Amar é tão clichê.
Sim, eu sei que essa frase soa arrogante, soa insensível. Mas se você parar pra analisar, vai notar que é verdade. O ato de amar se tornou modinha.
Não estou dizendo que o amor perdeu a força ou deixou de ser o combustível que move o mundo. Não. Estou dizendo que, de repente, a definição de amor se perdeu, junto com outras definições que eram perfeitamente razoáveis.
Fascínio, paixão, amor. Para algumas pessoas, é tudo a mesma coisa. Mas não devia ser assim. Fascínio é aquilo que você sente pela imagem da pessoa. Não porque ela é romântica ou porque você se sente bem com ela, mas porquê você a acha atraente. O fascínio é, em grande parte, alimentado pelos olhos.

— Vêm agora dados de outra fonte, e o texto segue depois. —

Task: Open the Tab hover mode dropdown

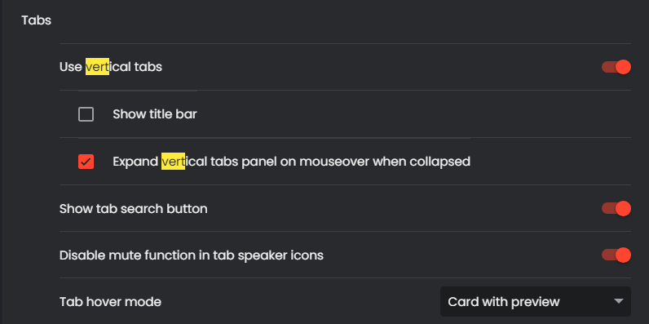Action: [536, 302]
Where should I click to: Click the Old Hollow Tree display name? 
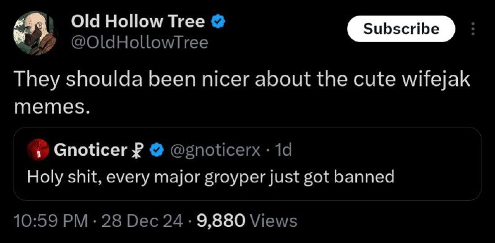pos(138,22)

A paixão é maior do que o fascínio. Ela envolve tanto o modo que você vê a pessoa quanto o que você sente por ela. Carinho, desejo, felicidade, bem estar, tudo se mistura na paixão. E a paixão é louca, muito louca. Descontroladamente louca. E para ajudar, é cega.
A paixão é tão cega que você ignora defeitos do tamanho da Argentina. Você fica burro e altamente impulsivo. Tudo é movido por impulso. Quer dizer, você não sabe o que está fazendo. Sério. Se não tomar cuidado, uma paixão fica tão intensa que chega a ser auto-destrutiva.
Mas longe disso tudo, vem o amor. O amor é, resumidamente, o sentimento gerado através daquilo que você sabe a respeito de alguém. Quanto mais você conhece essa pessoa, mais você a ama. É por isso que eu digo que o amor está sendo deformado. As pessoas se conhecem há semanas e trocam juras de um amor eterno como se fosse bom dia. Na verdade, tem muita gente que "ama" pessoas que mal conhece.
Quer dizer, será que ama mesmo?
Acho que o amor é importante demais para ser tão desvalorizado. Eu bem que gostaria de dizer que as pessoas não vão mais ser tão falsas a respeito dos próprios sentimentos, mas eu não posso mudar os outros. Eu só posso mudar a minha perspectiva.
E quem sabe mudando o problema em mim, eu possa contribuir de maneira significativa para que o amor continue em alta.